▶ To be done: Rewrite all of the rows below, replacing "GUI agent" with "GUI assistant" wherever it occurs and leaving everything else unchanged.

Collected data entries
□ □ □
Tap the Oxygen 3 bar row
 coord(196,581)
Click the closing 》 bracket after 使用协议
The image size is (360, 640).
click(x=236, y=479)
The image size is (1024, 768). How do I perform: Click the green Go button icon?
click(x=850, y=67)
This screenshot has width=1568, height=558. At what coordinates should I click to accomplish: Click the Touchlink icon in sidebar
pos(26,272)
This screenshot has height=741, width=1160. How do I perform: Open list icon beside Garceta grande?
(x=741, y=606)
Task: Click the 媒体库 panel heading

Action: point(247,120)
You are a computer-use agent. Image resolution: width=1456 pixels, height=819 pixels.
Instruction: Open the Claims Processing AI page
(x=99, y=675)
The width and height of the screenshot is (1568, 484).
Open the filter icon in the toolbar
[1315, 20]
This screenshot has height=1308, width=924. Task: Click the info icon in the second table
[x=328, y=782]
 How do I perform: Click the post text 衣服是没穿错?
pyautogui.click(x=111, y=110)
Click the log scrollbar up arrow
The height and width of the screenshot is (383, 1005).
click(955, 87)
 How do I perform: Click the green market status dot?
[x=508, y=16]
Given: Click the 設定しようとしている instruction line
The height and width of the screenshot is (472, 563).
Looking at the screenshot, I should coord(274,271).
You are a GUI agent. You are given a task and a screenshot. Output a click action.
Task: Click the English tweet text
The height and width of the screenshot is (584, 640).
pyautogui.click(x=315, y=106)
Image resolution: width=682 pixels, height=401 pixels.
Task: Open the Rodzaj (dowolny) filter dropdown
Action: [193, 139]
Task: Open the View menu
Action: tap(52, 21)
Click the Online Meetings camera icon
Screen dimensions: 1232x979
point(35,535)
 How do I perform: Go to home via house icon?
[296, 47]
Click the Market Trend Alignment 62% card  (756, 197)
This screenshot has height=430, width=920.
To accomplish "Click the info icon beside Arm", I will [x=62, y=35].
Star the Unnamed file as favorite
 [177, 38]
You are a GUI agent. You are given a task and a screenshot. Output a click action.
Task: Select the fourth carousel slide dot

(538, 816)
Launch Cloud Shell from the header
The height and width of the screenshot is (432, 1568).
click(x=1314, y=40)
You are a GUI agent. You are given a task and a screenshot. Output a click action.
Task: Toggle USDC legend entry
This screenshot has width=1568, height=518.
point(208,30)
□ □ □
▶ Reply to the exercise:
Tap the Oxygen 3 bar row
 coord(196,581)
Click the closing 》 bracket after 使用协议
The image size is (360, 640).
click(x=236, y=479)
The image size is (1024, 768). How do I perform: Click the green Go button icon?
click(x=850, y=67)
This screenshot has width=1568, height=558. At what coordinates should I click to accomplish: Click the Touchlink icon in sidebar
pos(26,272)
This screenshot has height=741, width=1160. How do I perform: Open list icon beside Garceta grande?
(x=741, y=606)
Task: Click the 媒体库 panel heading

Action: point(247,120)
You are a computer-use agent. Image resolution: width=1456 pixels, height=819 pixels.
Instruction: Open the Claims Processing AI page
(x=99, y=675)
The width and height of the screenshot is (1568, 484).
Open the filter icon in the toolbar
[1315, 20]
This screenshot has height=1308, width=924. Task: Click the info icon in the second table
[x=328, y=782]
 How do I perform: Click the post text 衣服是没穿错?
pyautogui.click(x=111, y=110)
Click the log scrollbar up arrow
The height and width of the screenshot is (383, 1005).
click(955, 87)
 How do I perform: Click the green market status dot?
[x=508, y=16]
Given: Click the 設定しようとしている instruction line
The height and width of the screenshot is (472, 563).
Looking at the screenshot, I should coord(274,271).
You are a GUI assistant. You are given a task and a screenshot. Output a click action.
Task: Click the English tweet text
The height and width of the screenshot is (584, 640).
pyautogui.click(x=315, y=106)
Image resolution: width=682 pixels, height=401 pixels.
Task: Open the Rodzaj (dowolny) filter dropdown
Action: [193, 139]
Task: Open the View menu
Action: tap(52, 21)
Click the Online Meetings camera icon
Screen dimensions: 1232x979
point(35,535)
 How do I perform: Go to home via house icon?
[296, 47]
Click the Market Trend Alignment 62% card  (756, 197)
This screenshot has height=430, width=920.
To accomplish "Click the info icon beside Arm", I will [x=62, y=35].
Star the Unnamed file as favorite
 [177, 38]
You are a GUI assistant. You are given a task and a screenshot. Output a click action.
Task: Select the fourth carousel slide dot

(538, 816)
Launch Cloud Shell from the header
The height and width of the screenshot is (432, 1568).
click(x=1314, y=40)
You are a GUI assistant. You are given a task and a screenshot. Output a click action.
Task: Toggle USDC legend entry
This screenshot has width=1568, height=518.
point(208,30)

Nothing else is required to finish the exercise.